You are given an integer x of n digits a1,a2,…,an, which make up its decimal notation in order from left to right.
Also, you are given a positive integer k<n.
Let’s call integer b1,b2,…,bm beautiful if bi=bi+k for each i, such that 1≤i≤m−k.
You need to find the smallest beautiful integer y, such that y≥x.
Input
The first line of input contains two integers n,k (2≤n≤200000,1≤k<n): the number of digits in x and k.
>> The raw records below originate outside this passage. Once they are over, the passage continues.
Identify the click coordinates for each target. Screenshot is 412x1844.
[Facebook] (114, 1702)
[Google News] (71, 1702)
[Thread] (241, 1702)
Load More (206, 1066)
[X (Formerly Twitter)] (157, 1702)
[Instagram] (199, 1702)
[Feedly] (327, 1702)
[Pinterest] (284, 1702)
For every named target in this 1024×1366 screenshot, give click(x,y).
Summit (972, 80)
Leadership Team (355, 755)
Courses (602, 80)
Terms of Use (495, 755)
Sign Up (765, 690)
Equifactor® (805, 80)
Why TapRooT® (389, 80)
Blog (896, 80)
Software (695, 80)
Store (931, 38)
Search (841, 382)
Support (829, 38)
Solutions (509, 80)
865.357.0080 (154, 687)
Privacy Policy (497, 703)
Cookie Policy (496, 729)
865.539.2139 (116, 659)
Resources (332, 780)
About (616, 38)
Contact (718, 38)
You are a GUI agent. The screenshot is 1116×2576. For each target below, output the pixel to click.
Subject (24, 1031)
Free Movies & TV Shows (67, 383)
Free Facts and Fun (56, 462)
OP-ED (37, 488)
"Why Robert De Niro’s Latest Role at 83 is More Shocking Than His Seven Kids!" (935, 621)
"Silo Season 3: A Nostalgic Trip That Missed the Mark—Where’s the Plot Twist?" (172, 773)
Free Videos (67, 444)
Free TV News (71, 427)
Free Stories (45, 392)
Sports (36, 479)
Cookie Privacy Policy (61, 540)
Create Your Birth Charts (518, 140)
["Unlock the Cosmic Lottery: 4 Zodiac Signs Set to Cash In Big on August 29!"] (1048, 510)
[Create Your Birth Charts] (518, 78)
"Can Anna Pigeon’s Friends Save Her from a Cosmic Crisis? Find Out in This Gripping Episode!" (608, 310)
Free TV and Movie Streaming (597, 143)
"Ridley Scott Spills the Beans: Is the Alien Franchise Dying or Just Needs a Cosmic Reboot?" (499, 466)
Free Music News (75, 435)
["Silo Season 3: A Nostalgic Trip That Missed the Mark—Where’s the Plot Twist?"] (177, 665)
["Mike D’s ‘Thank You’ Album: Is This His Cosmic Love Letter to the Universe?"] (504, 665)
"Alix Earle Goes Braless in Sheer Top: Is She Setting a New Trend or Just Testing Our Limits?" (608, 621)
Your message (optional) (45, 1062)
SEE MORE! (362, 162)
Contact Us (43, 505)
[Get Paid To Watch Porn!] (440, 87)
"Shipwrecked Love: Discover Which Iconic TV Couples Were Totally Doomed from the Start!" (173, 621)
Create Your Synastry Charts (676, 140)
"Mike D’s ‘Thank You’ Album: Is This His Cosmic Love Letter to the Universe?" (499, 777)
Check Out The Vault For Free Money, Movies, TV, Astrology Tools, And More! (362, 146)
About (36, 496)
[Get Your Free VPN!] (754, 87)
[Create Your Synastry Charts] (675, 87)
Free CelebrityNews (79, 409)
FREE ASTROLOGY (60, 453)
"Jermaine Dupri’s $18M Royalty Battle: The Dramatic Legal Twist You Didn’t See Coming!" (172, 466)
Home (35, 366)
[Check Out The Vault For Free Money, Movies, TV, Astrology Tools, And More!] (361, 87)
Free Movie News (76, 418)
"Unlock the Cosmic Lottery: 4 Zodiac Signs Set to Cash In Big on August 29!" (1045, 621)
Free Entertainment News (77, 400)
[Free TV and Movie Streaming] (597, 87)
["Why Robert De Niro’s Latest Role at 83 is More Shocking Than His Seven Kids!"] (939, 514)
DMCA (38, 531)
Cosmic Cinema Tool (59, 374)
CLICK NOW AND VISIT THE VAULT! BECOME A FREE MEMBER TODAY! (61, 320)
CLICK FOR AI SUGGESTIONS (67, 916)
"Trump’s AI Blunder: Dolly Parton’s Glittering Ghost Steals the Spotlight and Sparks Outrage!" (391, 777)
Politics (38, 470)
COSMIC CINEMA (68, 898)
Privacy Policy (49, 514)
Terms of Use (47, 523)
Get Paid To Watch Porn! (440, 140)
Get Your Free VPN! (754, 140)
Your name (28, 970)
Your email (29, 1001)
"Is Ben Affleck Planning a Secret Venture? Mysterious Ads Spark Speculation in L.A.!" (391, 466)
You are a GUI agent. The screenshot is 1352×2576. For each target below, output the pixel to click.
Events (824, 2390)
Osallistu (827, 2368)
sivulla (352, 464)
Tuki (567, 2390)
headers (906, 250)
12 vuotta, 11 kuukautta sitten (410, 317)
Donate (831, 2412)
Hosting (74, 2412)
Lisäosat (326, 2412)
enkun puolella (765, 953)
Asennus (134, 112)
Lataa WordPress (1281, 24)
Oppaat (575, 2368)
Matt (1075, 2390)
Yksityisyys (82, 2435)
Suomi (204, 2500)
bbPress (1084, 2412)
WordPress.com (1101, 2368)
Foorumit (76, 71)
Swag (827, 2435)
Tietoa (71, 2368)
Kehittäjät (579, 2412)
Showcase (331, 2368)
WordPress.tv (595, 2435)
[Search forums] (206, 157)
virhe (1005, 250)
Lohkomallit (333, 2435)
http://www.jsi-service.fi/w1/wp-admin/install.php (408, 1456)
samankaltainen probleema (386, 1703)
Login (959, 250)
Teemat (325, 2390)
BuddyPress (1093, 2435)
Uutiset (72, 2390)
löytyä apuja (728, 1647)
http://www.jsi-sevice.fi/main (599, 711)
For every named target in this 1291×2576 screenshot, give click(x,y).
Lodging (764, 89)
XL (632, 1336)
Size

The next line of input contains n digits a1,a2,…,an (a1≠0, 0≤ai≤9): digits of x.
Output
In the first line print one integer m: the number of digits in y.
In the next line print m digits b1,b2,…,bm (b1≠0, 0≤bi≤9): digits of y.
Examples
inputCopy
3 2
353
outputCopy
3
353
inputCopy
4 2
1234
outputCopy
4
1313
The meaning of problems: Given a sequence of a length of n, a value of x, let you construct a sequence of b satisfies b [i] = b [i + k], the value of y, y> = x, and y minimum.
Analysis: for n bits 99 ... 999 must be optimal, so the length of the determined positive or y n!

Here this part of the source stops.